実施する作業 >>
[1] つながらない権利についての抜粋文から、「コロナウイルス禍の中、就業時」から「権利の確立を盛り込みました。」までの部分を、一字一句変えずに書き出してください。
[2] 抜粋文の「ただ、日本政府の反応は鈍く」で始まる段落を、主な事実を残したまま短く書き直すこと。

抜粋文 >>
----------
コロナウイルス禍の中、就業時間外の業務連絡を受けない「つながらない権利」が世界的に注目されています。


テレワークが定着して、私生活との境界が曖昧になり、長時間労働のリスクが高まったためです。


「私生活とのバランスが取れる在宅勤務を実現したい。働き手にはスイッチを切ることが認められるべきである。」と英国野党、労働党副党首は、強調しています。


英国では、ポストコロナの働き方に、関心が高まっています。


労働党は、テレワークを標準的にする法制整備に取組むとし、政策の柱に、つながらない権利の確立を盛り込みました。


就業時間以外にメールなどでの業務連絡をうけないことを、働き手の権利とし、雇用主にこの権利を尊重する義務を課します。


つながらない権利は、2017年にフランスが、主要国で最初に導入しました。


労働法で、この権利を行使するための条件を、労使交渉で取り決めることなどを求めました。


イタリアも同様の法令を整備しました。


欧州連合(EU)は、加盟国が、つながらない権利の法制化を進めるよう求める法案策定を、促す議案を可決しました。


メキシコやアルゼンチンも、テレワーク法などで、つながらない権利を盛り込みました。


カナダでも、法制化を議論する政府の諮問委員会ができました。


つながらない権利の普及をコロナ禍が後押しした背景には、長時間労働など、テレワークの副産物への懸念があります。


EUの調査では、テレワークをしている働き手の27%は、所定労働時間を超え働いています。


2015年の調査では、8%だったので3倍以上になりました。


日本でも、つながらない権利を求める声が出てきました。


2020年9月に連合は、テレワーク導入に向けた「労働組合の取り組み方針」で、就業規則で時間外や休日のメール送付を原則禁止し、不利益な人事評価をしないように定めることを提言しました。


日本労働弁護団も、2021年2月に、つながらない権利の立法化を求める意見書を公表しました。


ただ、日本政府の反応は鈍く、厚生労働省が3月に改訂した、テレワークのガイドラインでは、長時間労働対策は、時間外メールの自粛が有効などの記述にとどまりました。


日本は、もともと仕事とプライベートの境目が曖昧で、時間外の業務連絡にも抵抗感は薄い傾向があります。


テレワークでは、働き手が仕事に没入し、業務時間外であるにもかかわらず自発的に連絡することが日常化します。


労働安全法などで、使用者側の最低限の義務を規定する必要性が高いと思われます。


一部の企業は、独自の取り組みを行っています。


【8113】ユニ・チャームでは、コロナ禍以前から、時間外のメールや電話は自粛していましたが、2020年夏に、コアタイムなしのフレックス勤務制に移行し、さらに仕組みを柔軟にしました。


各自がオンラインの予定管理システムで、同僚の勤務時間を確認し、勤務時間内での連絡を推奨しています。


【2168】パソナグループは、午後8時半以降、業務端末を強制的にシャットダウンする仕組みを導入しています。
----------
提供データ >>

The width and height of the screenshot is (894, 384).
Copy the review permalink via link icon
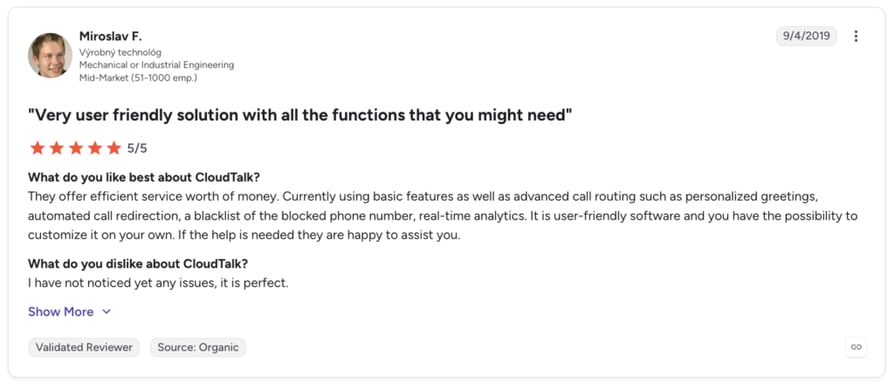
----------
番号別の回答 >>
[1]
コロナウイルス禍の中、就業時間外の業務連絡を受けない「つながらない権利」が世界的に注目されています。


テレワークが定着して、私生活との境界が曖昧になり、長時間労働のリスクが高まったためです。


「私生活とのバランスが取れる在宅勤務を実現したい。働き手にはスイッチを切ることが認められるべきである。」と英国野党、労働党副党首は、強調しています。


英国では、ポストコロナの働き方に、関心が高まっています。


労働党は、テレワークを標準的にする法制整備に取組むとし、政策の柱に、つながらない権利の確立を盛り込みました。

[2] 日本政府の反応は鈍く、厚生労働省が3月に改訂したテレワークのガイドラインも、長時間労働対策として時間外メールの自粛が有効と記すにとどまった。